Frédérique Dehoux — Corps et Matière en Mouvement - Série Evanaissance

Frédérique Dehoux — Corps et Matière en Mouvement - Série Evanaissance

Photographie argentique noir et blanc · 2026 · Bruxelles

Frédérique Dehoux, photographe bruxelloise, capture une exploration poétique du corps humain en interaction avec la matière granuleuse. Cette photographie noir et blanc révèle une gestuelle sensuelle où des traces de pigment ou de poussière s'écoulent sur la peau, créant un contraste dramatique entre la forme corporelle et la texture éphémère. L'approche conceptuelle de Dehoux interroge les frontières entre le corps, l'abstraction et le mouvement figé. Série Evanaissance 2026

I. POÉTIQUE DE L'ÉPHÉMÈRE ET DU CORPOREL

Dehoux capture ici un instant de dissolution où le corps devient terrain de friction entre matérialité et immatérialité. Le pigment granuleux s'écoule comme une entité vivante, traçant sur la peau des chemins qui évoquent à la fois l'inévitabilité du temps et une sensualité brute. Cette geste, suspendue entre action et passivité, transforme le sujet en palimpseste — chaque grain de poussière écrit une géographie temporelle sur l'épiderme. L'œuvre refuse la figuration lisse pour privilégier l'accident, le reste, ce qui s'efface.

II. TENSION ENTRE PRÉSENCE ET ABSENCE

La photographie argentique noir et blanc renforce ce paradoxe : le corps s'affirme par ses volumes tandis que la matière pulvérulente le fragmente, le nie. Le flou de mouvement qui accompagne la chute des pigments crée une cinétique suspendue, comme si le temps s'épaississait. Dehoux ne représente pas le corps, elle le déstabilise, le transforme en théâtre de présences antagonistes où la trace prime sur la forme. Cette dialectique révèle une obsession pour ce qui demeure — l'empreinte — plutôt que ce qui persiste.

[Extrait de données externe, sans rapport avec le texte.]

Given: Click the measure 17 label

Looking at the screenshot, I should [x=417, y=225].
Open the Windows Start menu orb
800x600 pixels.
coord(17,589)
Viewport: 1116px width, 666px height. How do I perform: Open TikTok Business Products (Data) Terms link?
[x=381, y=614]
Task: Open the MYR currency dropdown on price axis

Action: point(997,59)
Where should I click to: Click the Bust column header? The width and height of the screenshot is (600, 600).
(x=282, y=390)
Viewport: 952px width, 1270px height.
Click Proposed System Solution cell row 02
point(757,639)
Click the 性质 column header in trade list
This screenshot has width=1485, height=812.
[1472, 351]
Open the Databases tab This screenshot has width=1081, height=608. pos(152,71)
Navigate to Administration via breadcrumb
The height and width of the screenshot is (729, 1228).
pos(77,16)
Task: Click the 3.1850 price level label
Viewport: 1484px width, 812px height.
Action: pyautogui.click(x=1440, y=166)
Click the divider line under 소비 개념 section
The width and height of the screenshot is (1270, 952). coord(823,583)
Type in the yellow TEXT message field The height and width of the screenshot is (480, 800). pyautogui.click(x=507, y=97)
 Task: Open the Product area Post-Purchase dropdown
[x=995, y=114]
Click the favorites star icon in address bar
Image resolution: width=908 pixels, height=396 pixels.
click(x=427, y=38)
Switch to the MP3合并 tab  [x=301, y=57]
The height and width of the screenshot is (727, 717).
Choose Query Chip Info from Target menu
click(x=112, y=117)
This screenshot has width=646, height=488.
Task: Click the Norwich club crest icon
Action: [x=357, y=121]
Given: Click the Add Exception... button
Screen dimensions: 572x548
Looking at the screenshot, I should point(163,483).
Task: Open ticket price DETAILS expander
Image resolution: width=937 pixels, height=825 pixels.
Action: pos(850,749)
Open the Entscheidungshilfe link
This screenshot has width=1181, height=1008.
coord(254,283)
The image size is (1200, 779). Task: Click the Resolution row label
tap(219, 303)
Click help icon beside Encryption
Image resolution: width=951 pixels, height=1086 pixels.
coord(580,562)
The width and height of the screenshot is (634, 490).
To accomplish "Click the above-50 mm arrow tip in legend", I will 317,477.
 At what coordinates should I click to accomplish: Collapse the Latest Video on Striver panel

III. MATÉRIALITÉ COMME LANGAGE

En série Evanaissance, le titre même proclame l'évaporation, le devenir-spectre de la matière. Dehoux fait de chaque particule un agent poétique, chaque strie une respiration du temps. L'approche autodidacte de l'artiste se manifeste dans cette liberté à explorer le corps non comme objet de beauté mais comme surface de conversation avec l'éphémère. La granularité des pigments dialogue avec la granularité du grain photographique, créant une homologie technique et conceptuelle où le médium devient message.